Immer mit hohem Mehrwert für seine Leser: der skeptische aber wohlwollende Blick von Wolf Schneider auf manche Erscheinungsformen der deutschen Sprache.
Seine Thesen zur Stilistik formulierte Wolf Schneider in vielen Büchern:
- Wörter machen Leute. Magie und Macht der Sprache
- Deutsch für Profis
- Deutsch für Kenner. Die neue Stilkunde
- Deutsch fürs Leben. Was die Schule zu lehren vergaß
- Deutsch für Werber
- Deutsch! Das Handbuch für attraktive Texte
- Speak German! – Warum Deutsch manchmal besser ist.
- Gewönne doch der Konjunktiv! Sprachwitz in 66 Lektionen
- Deutsch für junge Profis. Wie man gut und lebendig schreibt
- Deutsch lebt! Ein Appell zum Aufwachen
Sie alle sind lesenswert, zum Teil aus gutem Grunde redundant. Wer aber nur eines lesen will, sollte Deutsch für junge Profis.
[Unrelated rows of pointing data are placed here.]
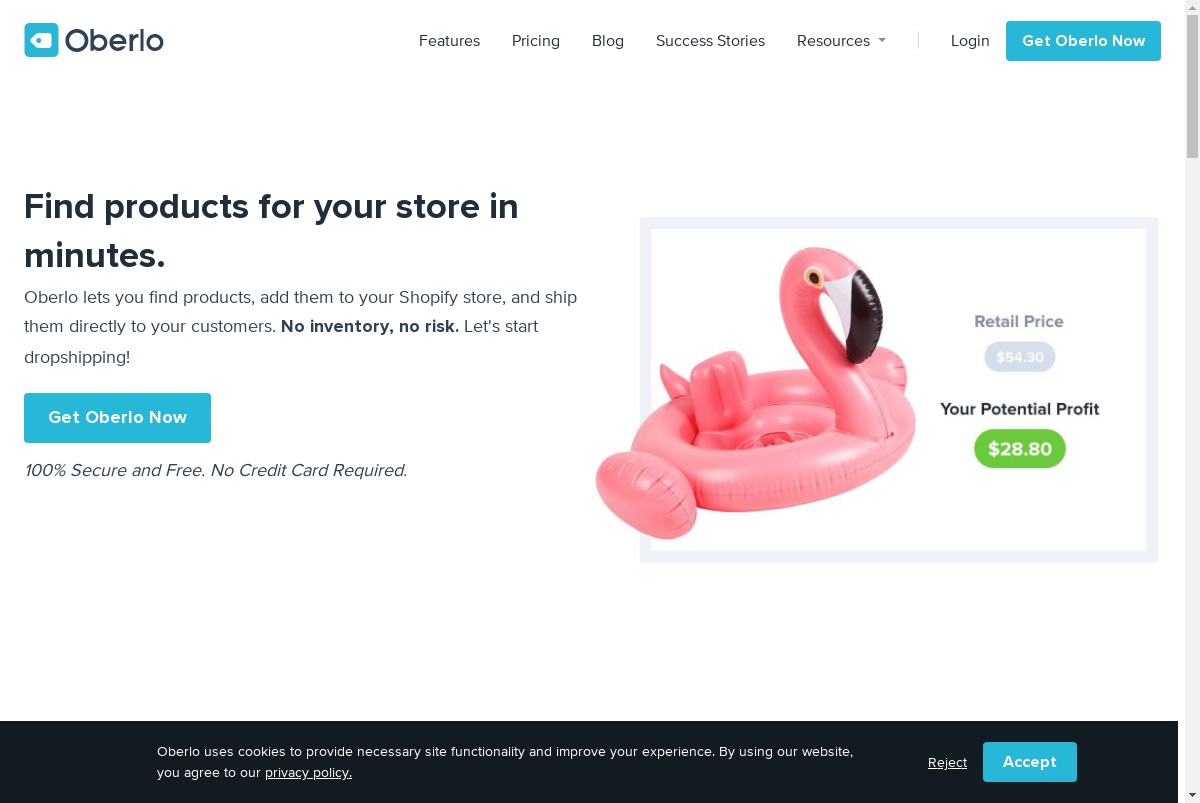Click the green $28.80 profit badge
Image resolution: width=1200 pixels, height=803 pixels.
pos(1020,449)
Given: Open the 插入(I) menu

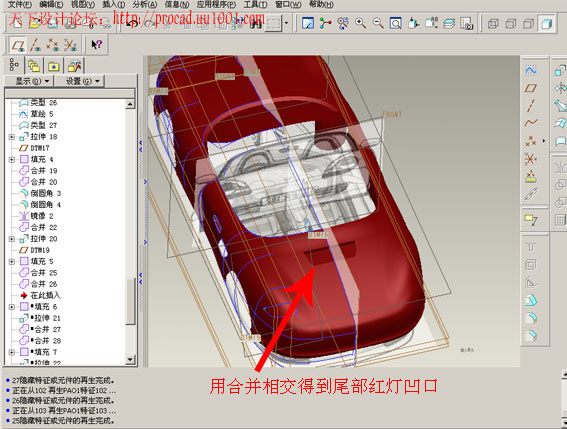Looking at the screenshot, I should (x=114, y=4).
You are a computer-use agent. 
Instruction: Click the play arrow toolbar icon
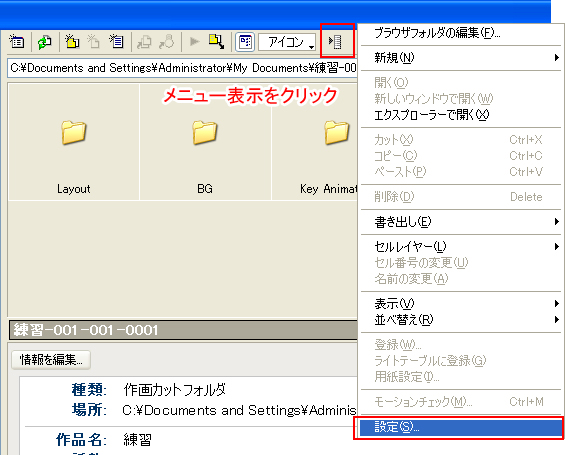click(195, 42)
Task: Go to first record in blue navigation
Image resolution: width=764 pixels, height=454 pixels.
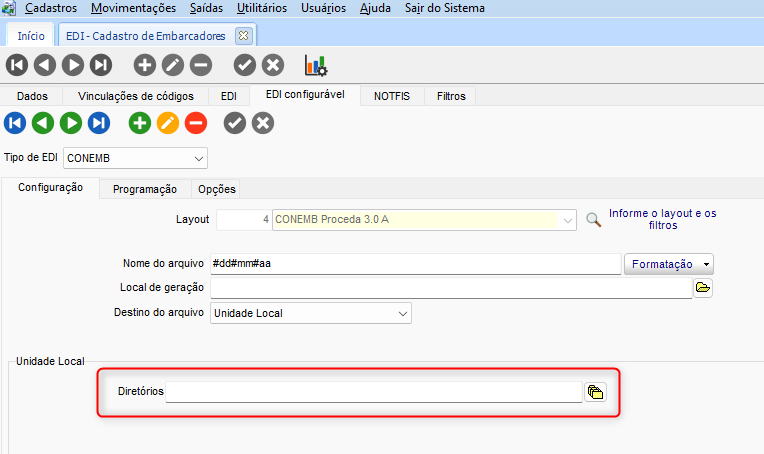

Wie man gut und lebendig schreibt kaufen. (Bitte beim Buchhändler Ihres Vertrauens – und nicht bei Amazon oder Thalia. Sie wissen, warum …)
Schneider betätigte sich eine Zeit lang als Video-Blogger auf der Süddeutschen-Online. Leider ist der Vlog nicht mehr on-air. Einen Beitrag gibt es noch:
www.dailymotion.com/video/x2xk4r0_speak-schneider-2-liebe-deutschlehrer_fun
Für eine 2012 erschienene Verlagsbeilage der Zeit hat Wolf Schneider eine Deutsch-Stilkunde in 20 Lektionen verfasst. Sie ist in ihren wichtigsten Teilen online abrufbar unter: www.zeit.de/serie/stilkunde-deutsch
Ihre wichtigsten Thesen seien hier nochmals kurz rekapituliert (mit lieben Grüßen an meine Seminarteilnehmer, denen ich das schon seit Ewigkeiten versprochen habe):
- Im Anfang war das Tun: Warum wir die Verben lieben sollten
- Zählen wir die Silben: Kurze Wörter bleiben hängen
- Nennen wir`s beim Namen: Konkrete Wörter haften besser
- Geizen wir mit Adjektiven: Überflüssig sind erstaunlich viele
- Seinen wir ein bisschen unbequem: Redensarten schläfern uns ein
- Vermeiden wir den Überdruss: Modewörter sind meist albern
- Warum wir am Passiv leiden: Es ist die hässlichste Form des Verbs
- Misstrauen wir den Synonymen: Nur Deutschlehrer lieben sie
- Verachten wir den Wissenschaftsjargon
- König der Sätze: Der Hauptsatz ist der älteste – und immer erste Wahl
- Wörter in Bewegung: Wie wir den Satzanfang variieren können
- Die Krone der Hässlichkeit: Bürokraten sind in sie vernarrt
- Nur für Gedächtniskünstler: Die vermaledeiten vorangestellten Attribute
- Die schöne heikle Nebensache: Wie wir mit Nebensätzen umgehen sollten
- Wie lange darf ein Satz sein? So lange, wie ihn unser Atem trägt
- Mit Satzzeichen Musik machen: Es gibt mehr als Punkt und Komma
- Gliedern kann nicht schaden: Erst denken, dann schreiben
- Die Kunst des Anfangs: Nach 20 Sekunden ist alles vorbei
- Die Kraft der Bilder: Sie schaffen Farbe und Wärme
- Der Wille zum Verzicht: Wenn alles gesagt ist, sollte der Text enden.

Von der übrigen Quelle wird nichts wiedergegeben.